10 Things to Know About the Black Budget

REUTERS/Pawel Kopczynski

Edward Snowden strikes again.

A highly classified summary of the government’s $52.6 billion “black budget” was revealed Thursday for the first time, published by The Washington Post after it was leaked to the paper by Snowden – the  former NSA contractor who has since received temporary asylum in Russia.

​The document details massive spending by the U.S. intelligence community since the September 11, 2001, terror attacks.

Here are ten key takeaways about this top-secret document:

1. The 2013 budget requested by intelligence and national security agencies was 2.4 percent below 2012 levels.Even so, the black budget remains twice the estimated size of its 2001 request, and 25 percent higher than in 2006.

2. Off the 16 spy agencies included, the CIA dominates funding, at$14.7 billion for 2013, or 28 percent of the total budget.
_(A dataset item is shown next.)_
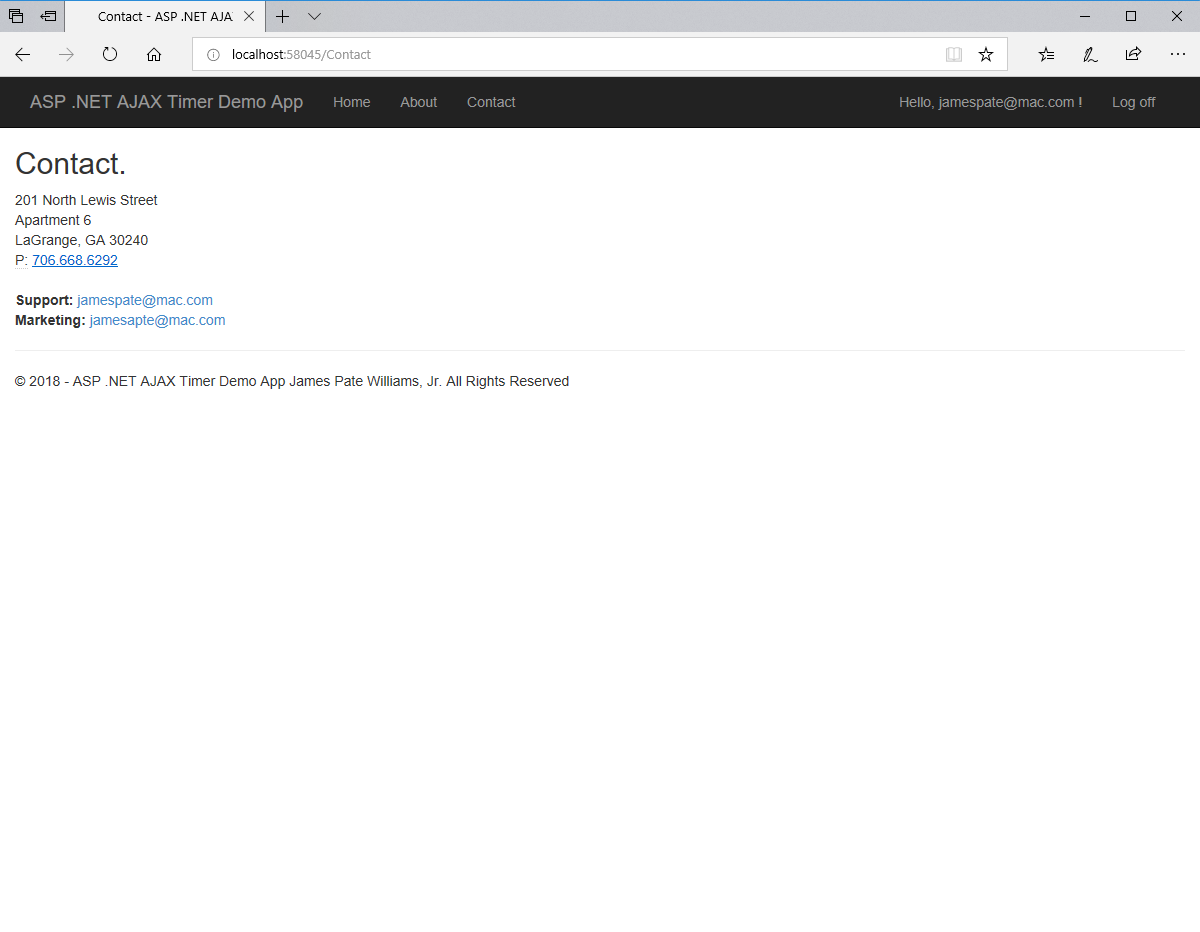
Task: Select the Home icon in browser toolbar
Action: point(153,54)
3. The intelligence community has cut the number of private contractors over the past five years by roughly 30 percent.

4. Terrorism is listed as the gravest threat to national security. Counterterrorism programs employ one in four members of the intelligence workforce and account for one-third of all spending.

5. There are five “critical” gaps in North Korea intelligence, more than any other country that has or is pursuing a nuclear bomb. Analysts also claim to know little about the intentions of North Korean leader Kim Jong Un.

6. In 2011, the intelligence community reported further insights into 38 so-called “blind spots,” including knowledge of the workings of Lebanon's Hezbollah movement, the security of Pakistan's nuclear arsenal, the capabilities of China's next-generation fighter jet, and how the Russian government would react “to potentially destabilizing events in Moscow,” such as large protests and terrorist attacks.

​7. In 2013, the NSA planned to investigate 4,000 potential “insider” threats, or cases in which the agency suspected it own employees may have compromised sensitive information.

8. Counterintelligence operations are “strategically focused on the priority targets” of China Russia, Iran, Cuba and Israel. The document describes Pakistan as an “intractable target.”

9. The documents describe expanded efforts to “collect on Russian chemical warfare countermeasures” and assess the security of biological and chemical laboratories in Pakistan.

10. Thereisn’t a specific entry for the cost of the CIA’s drone program in the budget summary, The Post reports, “but a broad line item hints at the dimensions of the agency’s expanded paramilitary role, providing more than $2.5 billion for ‘covert action programs’ would include drone operations in Pakistan and Yemen, payments to militias in Afghanistan and Africa, and attempts to sabotage Iran’s nuclear program.”